For the past few years as a Duke undergraduate student, Nana Osaki has studied the brain, focusing on how language changes after a stroke. During her sophomore year, she became the Blue Devil mascot - a role that depends entirely on gestures.
Together, those experiences have shaped how she understands communication and how a stroke causes language to break down.
"I think a large part that was really interesting to me is I'm a Japanese woman, but as a Blue Devil, I'm a white man," Osaki says. "There are times when … people be like, 'bro,' and dap me up, which would never happen in my real life."
Her life as the Blue Devil, along with her research in associate professor Jamila Minga 's lab, has broadened her view of communication. She's interested not just in what people say, but also in how they say it and how meaning is conveyed beyond words.
Not All Strokes Are Alike
Strokes occur when blood flow to a part of the brain is blocked or a blood vessel ruptures. It can occur on the right or left side, and each impacts the patient differently.

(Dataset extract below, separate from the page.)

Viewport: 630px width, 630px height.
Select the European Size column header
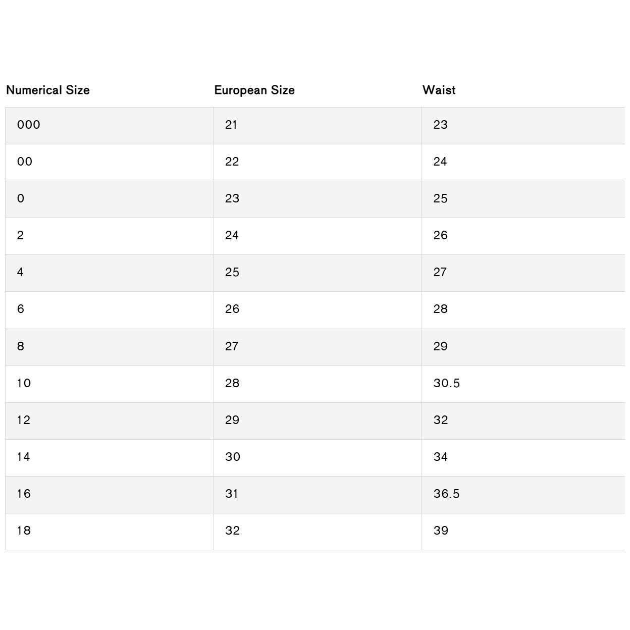(254, 90)
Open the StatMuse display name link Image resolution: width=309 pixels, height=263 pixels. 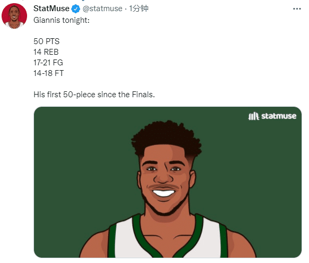(x=52, y=9)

As part of her undergraduate research, Osaki studied right-hemisphere stroke survivors under the mentorship of Minga, focusing not on whether they could speak but on how they used language in context. Unlike left-hemisphere strokes, which can impair speech, right-hemisphere strokes often don't impact a person's ability to speak but affect what researchers call pragmatic language.
"That means that those individuals may have challenges producing language that is appropriate for the communication context, like saying the wrong thing for a particular situation or saying the right thing but at the wrong time in a conversation," says Minga, associate professor of head and neck surgery & communication sciences at Duke University School of Medicine and a speech-language pathologist.

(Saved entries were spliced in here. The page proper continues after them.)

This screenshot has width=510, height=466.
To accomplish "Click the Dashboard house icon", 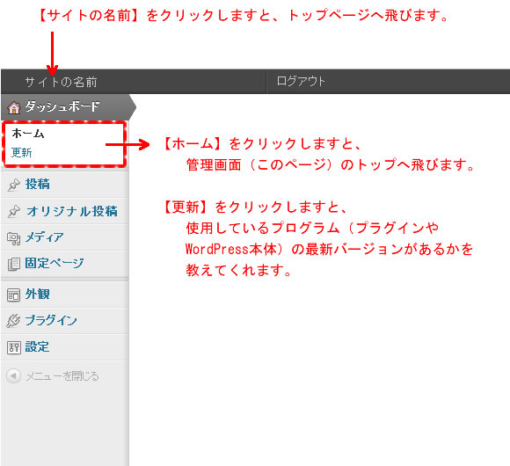I will tap(14, 107).
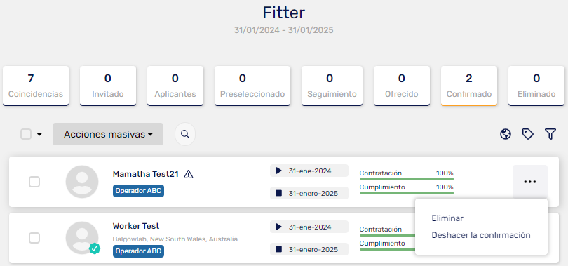Click Mamatha's Contratación progress bar

[407, 179]
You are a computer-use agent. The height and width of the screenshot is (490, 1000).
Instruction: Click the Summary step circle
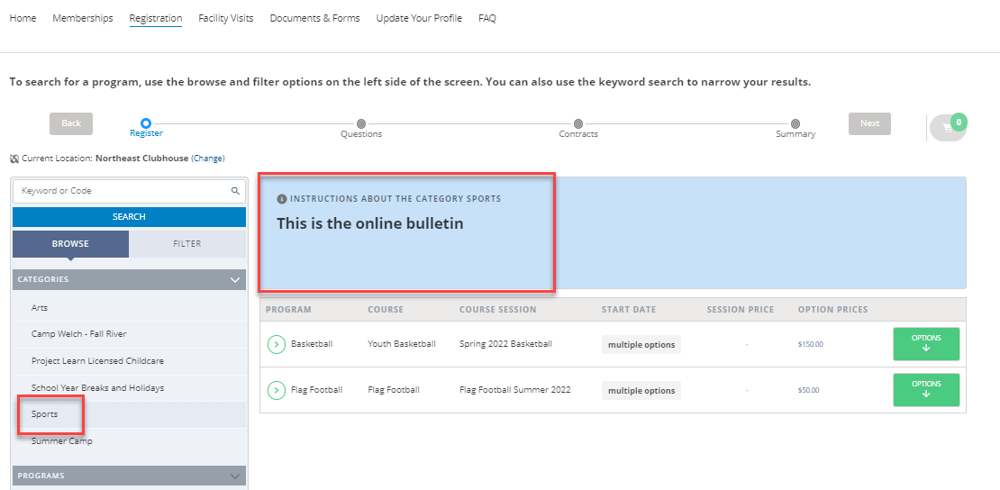pos(795,123)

Language-use challenges after a right hemisphere stroke are "most apparent when things don't happen as expected," Minga says. Conversations with right hemisphere stroke survivors can have long periods of silence and may end abruptly. They struggle to ask questions. When survivors are the ones answering, their responses can come after the conversation has moved on from a topic.
"I've noticed that oftentimes it's a lack of eye contact," Osaki says. "Their speech isn't slurred … It's just a little awkward."
Still, because these patients can produce fluent speech, their condition is often overlooked.
For survivors and their families, it can prove to be devastating.
"It affects their life in many ways," Minga says. "Many of the survivors are unable to maintain healthy personal and professional relationships. They're not able to maintain their employment. Many become socially ostracized and lonely."
Shining Light on a Hidden Issue
With May recognized as Stroke Awareness Month, researchers such as Minga are working to bring more attention to these less visible effects of stroke.
The research is both clinically significant and rare. Minga is among the handful of researchers in the U.S. studying right-hemisphere stroke and one of the few federally funded investigators in the field.
That funding comes through a K23 grant from the National Institutes of Health, which supports junior faculty as they develop independent research programs.
The goal is to link lesions visible on brain scans to patterns of language use in the hope that one day clinicians can predict language use disorders more effectively.
Another key development of Minga's work in the field is the creation of an ICD-10-CM diagnostic code for apragmatism, the technical term for the acquired pragmatic language difficulties that right hemisphere stroke survivors can experience.
The code allows health care practitioners not only to bill for language use disorders after right hemisphere stroke but also to obtain epidemiologic information, Minga explains. The code was approved by the National Center for Health Statistics and the Centers for Disease Control and Prevention in January 2026 and should be available for use in October 2027. Minga added: "It's another way for us to acknowledge the very real language use impairments that right hemisphere survivors experience."

Nana Osaki spent years anonymously representing Duke as the Blue Devil mascot. Credit: Nat LeDonne
That recognition also allows for better tracking, more research funding, and greater awareness of a condition that has long been misunderstood.
Connecting the Dots
The research also reflects a change in how scientists understand the brain, from two strictly divided halves to an interconnected network.
"I think it's really important to think of the brain as a network," Osaki says. "The brain does a little bit of everything, everywhere."
That perspective has implications beyond stroke, opening avenues for studying other neurological conditions and deepening understanding of how people communicate.
As Osaki prepares to graduate, she reflects on her experiences.
"I observe a lot more what people are doing with their hands, how they communicate," she says. "This comes from not only my research but also from being a mascot. And I think that has to do with when that sense has been taken away - you rely on your other senses, like sight or body language."
About what it's like inside the suit, she added: "When I'm in the suit, I am Duke, and I think that's a very cool experience that I'll really treasure for the rest of my life. And, you know, nothing beats a courtside seat," Osaki says.